The one item I'm missing is the ST-300 transmission. It currently has a 1970 Buick TH-400 in the car. The previous owner also gave me a 1970 Pontiac TH-400. He also gave me a 1967 GTO Hurst His and Hers shifter in excellent condition along with a complete 1967 GTO console, four extra Rally I wheels, two 1973 Rally II wheels, and two plain steel wheels.

All of the interior items are in tact but worn. I have some moderate rust issues in the rear quarters behind the rear tires and along the bottom of one door. There are a few other spots that need attention. The floors and trunk are very solid, just some light surface rust in a few areas. The frame has surface rust but zero rot. The suspension is totally shot as are all of the brake, fuel lines, etc. I'm planning on a full restoration.

Marty


----------



## bigD (Jul 21, 2016)

*St-300*

"...The one item I'm missing is the ST-300 transmission..."


Lots of guys throw these away. So, you can probably find one cheap. There are probably lots of guys who would be glad to swap their ST-300 for your '70 TH400. :smile3:

Just for kicks, I checked Ebay. There are some listed.

http://www.ebay.com/itm/1960s-Buick...ash=item33bcbf140e:g:Z7sAAOSwZVlXpA8R&vxp=mtr

http://www.ebay.com/itm/1960s-Ponti...5ccf41b&pid=100005&rk=1&rkt=1&sd=222209971214

http://www.ebay.com/itm/68-Buick-Ol...ash=item3ac9a45b6f:g:t~UAAOSwFGNWTcSA&vxp=mtr

If you can't find one, the best place to ask might be over on the PY forum, or one of the other Pontiac forums.

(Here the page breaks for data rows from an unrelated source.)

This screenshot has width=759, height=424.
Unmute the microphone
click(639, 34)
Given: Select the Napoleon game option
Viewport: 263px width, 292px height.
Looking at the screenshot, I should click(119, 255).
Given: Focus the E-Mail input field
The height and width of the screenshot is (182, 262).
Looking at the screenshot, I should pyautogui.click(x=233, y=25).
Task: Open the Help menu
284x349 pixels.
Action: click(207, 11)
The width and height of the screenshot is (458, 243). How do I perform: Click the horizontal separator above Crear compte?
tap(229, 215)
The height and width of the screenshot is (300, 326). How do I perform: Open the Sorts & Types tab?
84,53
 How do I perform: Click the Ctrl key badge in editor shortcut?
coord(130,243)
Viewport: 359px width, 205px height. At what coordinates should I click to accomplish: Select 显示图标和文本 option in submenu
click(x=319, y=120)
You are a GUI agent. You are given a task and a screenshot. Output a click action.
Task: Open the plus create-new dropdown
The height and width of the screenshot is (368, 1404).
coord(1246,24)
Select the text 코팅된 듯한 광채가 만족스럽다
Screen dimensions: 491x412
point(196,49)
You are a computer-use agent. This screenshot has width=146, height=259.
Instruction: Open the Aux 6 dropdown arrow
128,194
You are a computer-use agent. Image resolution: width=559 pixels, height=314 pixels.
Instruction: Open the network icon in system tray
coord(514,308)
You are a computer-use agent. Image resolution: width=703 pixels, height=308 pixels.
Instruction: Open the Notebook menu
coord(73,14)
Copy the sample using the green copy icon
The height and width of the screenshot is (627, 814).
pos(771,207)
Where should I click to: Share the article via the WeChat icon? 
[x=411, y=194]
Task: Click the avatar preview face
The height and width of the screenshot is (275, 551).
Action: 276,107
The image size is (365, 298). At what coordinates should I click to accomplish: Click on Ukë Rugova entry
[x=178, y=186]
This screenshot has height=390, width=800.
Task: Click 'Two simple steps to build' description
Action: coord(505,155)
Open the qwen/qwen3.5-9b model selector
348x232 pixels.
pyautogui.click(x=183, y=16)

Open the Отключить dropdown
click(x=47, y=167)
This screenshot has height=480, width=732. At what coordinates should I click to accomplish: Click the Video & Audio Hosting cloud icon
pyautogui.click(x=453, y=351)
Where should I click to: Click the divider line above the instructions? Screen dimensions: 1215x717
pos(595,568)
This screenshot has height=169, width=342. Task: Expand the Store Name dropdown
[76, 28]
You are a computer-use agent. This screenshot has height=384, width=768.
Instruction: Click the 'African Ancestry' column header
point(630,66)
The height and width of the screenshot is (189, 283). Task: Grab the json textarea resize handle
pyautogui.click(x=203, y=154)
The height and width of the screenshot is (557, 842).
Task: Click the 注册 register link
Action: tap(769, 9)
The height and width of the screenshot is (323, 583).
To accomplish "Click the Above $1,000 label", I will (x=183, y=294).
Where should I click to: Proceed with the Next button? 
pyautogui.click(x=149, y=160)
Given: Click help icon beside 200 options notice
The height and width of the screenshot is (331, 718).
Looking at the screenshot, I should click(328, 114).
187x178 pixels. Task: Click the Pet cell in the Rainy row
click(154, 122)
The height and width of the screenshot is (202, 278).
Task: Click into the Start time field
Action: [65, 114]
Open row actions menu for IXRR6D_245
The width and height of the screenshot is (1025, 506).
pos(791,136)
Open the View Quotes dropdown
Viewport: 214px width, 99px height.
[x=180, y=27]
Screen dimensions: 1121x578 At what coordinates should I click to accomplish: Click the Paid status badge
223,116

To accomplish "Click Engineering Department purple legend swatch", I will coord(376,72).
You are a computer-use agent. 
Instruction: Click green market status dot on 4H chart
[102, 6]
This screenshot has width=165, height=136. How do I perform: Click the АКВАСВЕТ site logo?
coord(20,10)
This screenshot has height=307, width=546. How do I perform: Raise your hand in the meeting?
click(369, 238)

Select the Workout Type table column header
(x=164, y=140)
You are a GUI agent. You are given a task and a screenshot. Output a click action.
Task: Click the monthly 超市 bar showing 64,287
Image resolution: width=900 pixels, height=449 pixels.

http://forums.maxperformanceinc.com/forums/forumdisplay.php?f=446

http://psp.aquacomp.net/forum.asp?FORUM_ID=6

http://firstgenfirebird.org/forums/ubbthreads.php?ubb=postlist&Board=3&page=1

https://www.facebook.com/groups/pontiacsonline/

But, Pinion head might have some or know where to find one.


----------



## tonyskala (Feb 7, 2015)

bigD said:


> *St-300*
> 
> "...The one item I'm missing is the ST-300 transmission..."
> 
> ...


i just went through the saga of that st300


----------



## tonyskala (Feb 7, 2015)

I just went through the saga of that st300. There are 2 varienents of it. One with varible pitch stators and 1 with fixed. The varivle pitch stator torque convertor is really hard to find . But that st300 is not really that hard to find . Just buy it complete with the torque converter and dipstick. Otherwise parts individually will cost you a bit


----------